SciceVPR: Stable Cross-Image Correlation Enhanced Model for Visual Place Recognition
Shanshan Wan, Yingmei Wei, Lai Kang, Tianrui Shen, Haixuan Wang, Yee-Hong Yang
TL;DR
This paper tackles Visual Place Recognition under varied conditions by addressing instability in cross-image correlation. It introduces SciceVPR, which fuses multi-layer DINOv2 features through a channel-wise 1×1 fusion and token-mixer collaboration, then distills cross-image invariant knowledge into a lightweight self-enhanced encoder to produce stable global descriptors $X_S$; the training combines a multi-similarity loss $L_{MS}$ with a distillation loss $L_D$, yielding the objective $L_T = \gamma L_{MS} + \eta L_D$. Empirically, SciceVPR-B surpasses state-of-the-art one-stage methods on several datasets, while SciceVPR-L matches or exceeds two-stage models on challenging benchmarks such as MSLS and Tokyo24/7. The approach demonstrates robust generalization across domain shifts and aims to enable efficient single-input VPR without re-ranking, with code to be released for reproducibility.
Abstract
Visual Place Recognition (VPR) is a major challenge for robotics and autonomous systems, with the goal of predicting the location of an image based solely on its visual features. State-of-the-art (SOTA) models extract global descriptors using the powerful foundation model DINOv2 as backbone. These models either explore the cross-image correlation or propose a time-consuming two-stage re-ranking strategy to achieve better performance. However, existing works only utilize the final output of DINOv2, and the current cross-image correlation causes unstable retrieval results.

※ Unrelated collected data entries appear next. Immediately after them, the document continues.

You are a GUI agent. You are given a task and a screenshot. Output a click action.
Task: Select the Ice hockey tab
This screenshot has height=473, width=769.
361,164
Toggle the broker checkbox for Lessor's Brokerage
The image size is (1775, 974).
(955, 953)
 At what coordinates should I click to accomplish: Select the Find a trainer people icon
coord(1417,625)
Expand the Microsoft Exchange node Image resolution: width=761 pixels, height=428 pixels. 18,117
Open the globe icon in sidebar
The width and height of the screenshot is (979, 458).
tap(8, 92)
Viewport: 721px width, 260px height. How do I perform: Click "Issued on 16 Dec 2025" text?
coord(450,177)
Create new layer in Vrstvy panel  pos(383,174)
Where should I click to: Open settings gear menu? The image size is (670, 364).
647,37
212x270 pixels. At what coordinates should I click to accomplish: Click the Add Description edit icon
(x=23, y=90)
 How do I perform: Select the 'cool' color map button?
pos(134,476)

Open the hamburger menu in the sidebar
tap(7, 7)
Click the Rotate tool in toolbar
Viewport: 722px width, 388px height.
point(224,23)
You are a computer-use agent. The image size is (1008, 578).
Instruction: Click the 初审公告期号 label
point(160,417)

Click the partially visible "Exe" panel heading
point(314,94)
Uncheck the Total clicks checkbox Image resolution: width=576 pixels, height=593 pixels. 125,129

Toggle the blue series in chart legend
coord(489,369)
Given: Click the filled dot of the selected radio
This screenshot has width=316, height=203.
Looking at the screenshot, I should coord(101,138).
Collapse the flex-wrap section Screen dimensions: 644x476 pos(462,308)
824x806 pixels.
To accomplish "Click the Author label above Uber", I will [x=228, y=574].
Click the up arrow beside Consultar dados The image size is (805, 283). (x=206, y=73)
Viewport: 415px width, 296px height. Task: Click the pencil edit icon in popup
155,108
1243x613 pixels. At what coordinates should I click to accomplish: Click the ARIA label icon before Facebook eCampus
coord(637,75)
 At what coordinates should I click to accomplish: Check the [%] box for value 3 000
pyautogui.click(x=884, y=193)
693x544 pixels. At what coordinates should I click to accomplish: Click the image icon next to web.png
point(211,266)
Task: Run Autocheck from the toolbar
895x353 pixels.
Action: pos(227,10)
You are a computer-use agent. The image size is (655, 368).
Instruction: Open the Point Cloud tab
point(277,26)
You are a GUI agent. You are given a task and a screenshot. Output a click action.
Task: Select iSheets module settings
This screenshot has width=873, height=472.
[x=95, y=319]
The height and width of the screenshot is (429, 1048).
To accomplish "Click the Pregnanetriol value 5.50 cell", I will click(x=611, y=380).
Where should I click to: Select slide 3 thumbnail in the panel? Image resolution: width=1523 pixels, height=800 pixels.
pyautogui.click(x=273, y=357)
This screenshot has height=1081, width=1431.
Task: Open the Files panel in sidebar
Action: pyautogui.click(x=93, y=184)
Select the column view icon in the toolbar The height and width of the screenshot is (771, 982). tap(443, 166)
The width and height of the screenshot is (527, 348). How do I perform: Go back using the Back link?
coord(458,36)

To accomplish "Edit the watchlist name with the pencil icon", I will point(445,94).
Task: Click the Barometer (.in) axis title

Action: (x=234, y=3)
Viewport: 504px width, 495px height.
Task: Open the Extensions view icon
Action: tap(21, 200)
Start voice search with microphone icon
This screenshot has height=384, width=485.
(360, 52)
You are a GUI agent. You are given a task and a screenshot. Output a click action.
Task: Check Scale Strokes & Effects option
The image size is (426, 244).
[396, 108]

To produce both discriminative and constant global descriptors, this paper proposes stable cross-image correlation enhanced model for VPR called SciceVPR. This model explores the full potential of DINOv2 in providing useful feature representations that implicitly encode valuable contextual knowledge. Specifically, SciceVPR first uses a multi-layer feature fusion module to capture increasingly detailed task-relevant channel and spatial information from the multi-layer output of DINOv2. Secondly, SciceVPR considers the invariant correlation between images within a batch as valuable knowledge to be distilled into the proposed self-enhanced encoder. In this way, SciceVPR can acquire fairly robust global features regardless of domain shifts (e.g., changes in illumination, weather and viewpoint between pictures taken in the same place). Experimental results demonstrate that the base variant, SciceVPR-B, outperforms SOTA one-stage methods with single input on multiple datasets with varying domain conditions. The large variant, SciceVPR-L, performs on par with SOTA two-stage models, scoring over 3% higher in Recall@1 compared to existing models on the challenging Tokyo24/7 dataset. Our code will be released at https://github.com/shuimushan/SciceVPR.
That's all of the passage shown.